Menu is populated with significant winter weather events as they occur.
*Indicates WPC has written an event review for this date.
February 24 2017

Rockies to Great Lakes Winter Storm (23-25 February, 2017)

By: Jason Krekeler, WPC Meteorologist

Meteorological Overview:

A powerful winter storm brought heavy snow to a large region from the Great Basin to the upper Great Lakes over the period from 23 February to 25 February 2017 (Fig 2). Zonal flow across the nation was disrupted by a powerful mid level shortwave entering the western U.S. and reaching the northern Great Basin by 1200 UTC 23 February (Fig 1). Strong upper level divergence over the northern Rockies at this time promoted a broad area of rising motion. Deep southwesterly flow over the terrain began interacting with a low level arctic air mass and strong low-level north to northeasterly upslope flow east of the Rockies. A band of heavy snowfall developed along the 700 hPa temperature gradient, a zone of strong frontogenetical forcing, from eastern Wyoming into Nebraska and southern South Dakota. With the upper level low swinging into the central plains the pattern became increasingly amplified across the central U.S. The surface low moved into the southern Plains by 0000 UTC 24 February (Fig 1) with heavy snow to the north, closely following the track of the 700 hPa low. Warm advection to the northeast of the surface low resulted in a broad region of precipitation beginning as mostly rain across the upper Midwest. At 1200 UTC 24 February the surface cyclone was centered over western Illinois (Fig 1). As the surface cyclone matured strong dynamic cooling changed rain to snow from Iowa to northern Michigan. A well defined band of heavy snow developed to the northwest of the surface low across eastern Nebraska and western Iowa. This band was a classic trough of warm air aloft (TROWAL) feature forming on the nose of a warm intrusion in the mid levels. This signifies the warm conveyor wrapping around the mature surface cyclone further intensifying the frontogenetical forcing and reducing stability in the layer. This band of heavy snow slid eastward into central Iowa, southeastern Minnesota, and western Wisconsin before weakening toward 0000 UTC 25 February. Convection ahead of the surface cold front across the Ohio Valley likely limited the moisture transport. The surface cyclone accelerated to the northeast across the Great Lakes, reaching Ontario Canada by 1200 UTC 25 February (Fig 1). West to northwesterly winds behind the cold front resulted in some lake effect snow showers across Michigan and parts of the Ohio Valley.
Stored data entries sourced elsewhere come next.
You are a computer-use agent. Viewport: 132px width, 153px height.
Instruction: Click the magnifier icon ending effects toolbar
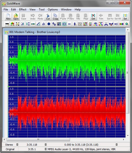coord(127,24)
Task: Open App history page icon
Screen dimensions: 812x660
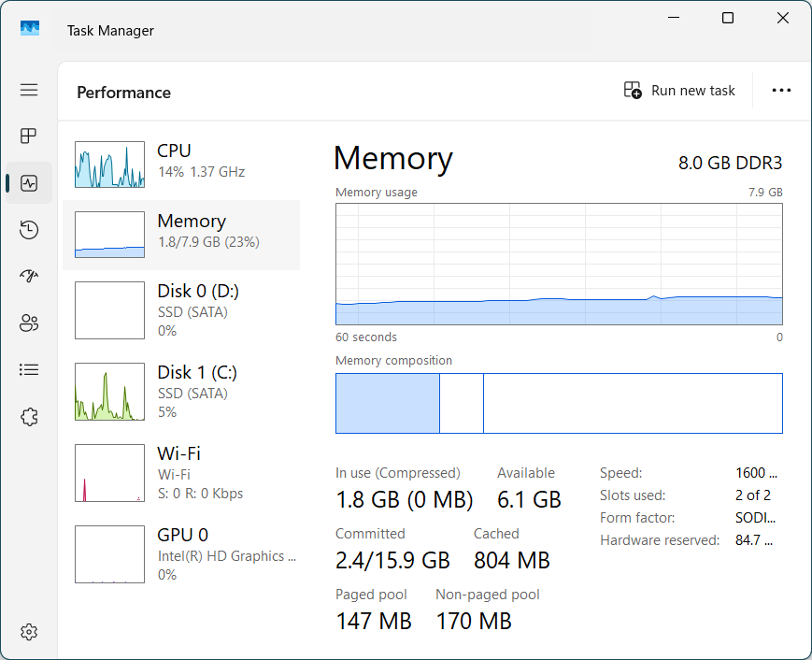Action: pos(29,230)
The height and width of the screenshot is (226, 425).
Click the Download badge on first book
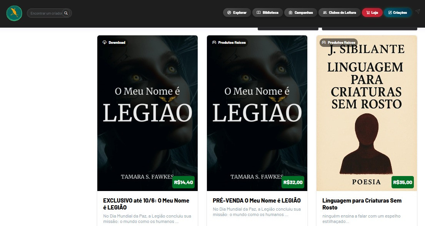pyautogui.click(x=114, y=42)
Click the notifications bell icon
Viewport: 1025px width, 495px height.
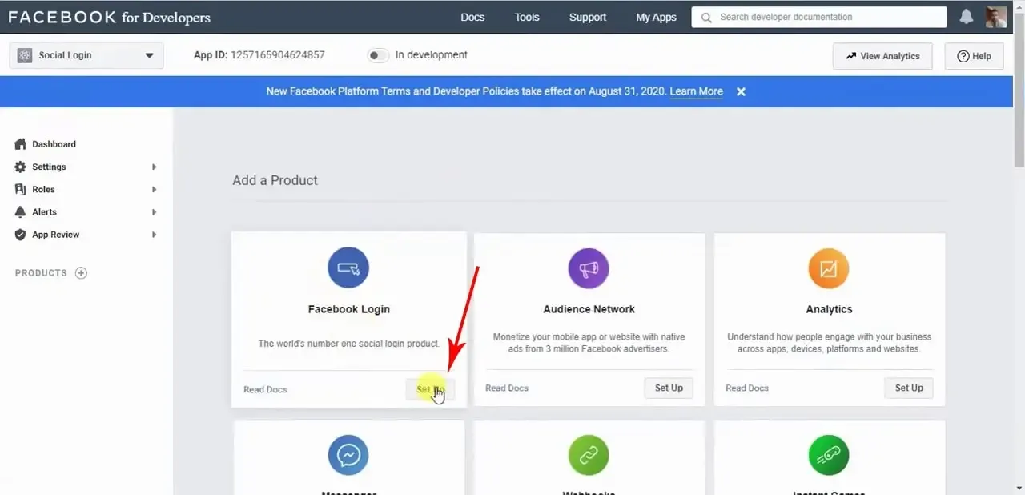pos(967,17)
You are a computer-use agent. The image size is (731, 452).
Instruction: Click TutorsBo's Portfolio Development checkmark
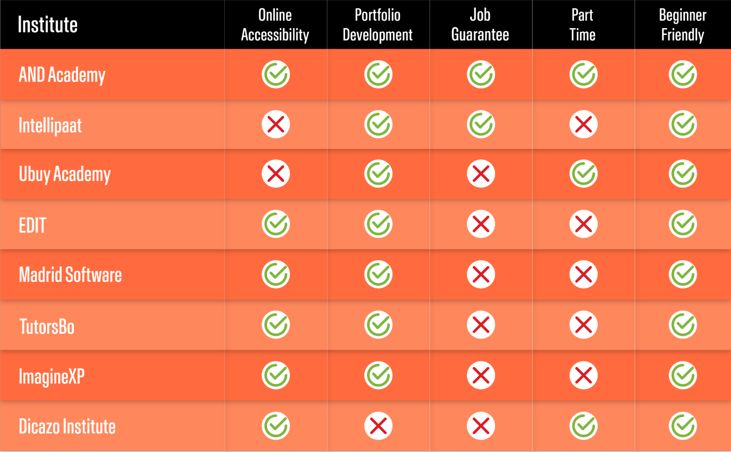click(378, 324)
A powerful winter storm impacted a large swath of the nation with delays and closures from the Great Basin to the Great Lakes, dumping as much as two feet of snow across the central Plains. The hardest hit area was eastern Wyoming where 22 inches fell at Torrington, and western Nebraska where 22 inches fell at Alliance. A 200 mile stretch of interstate 80 was closed in Wyoming as well as a 120 mile stretch of interstate 25. Four people were killed in traffic accidents in Utah due to snowy road conditions.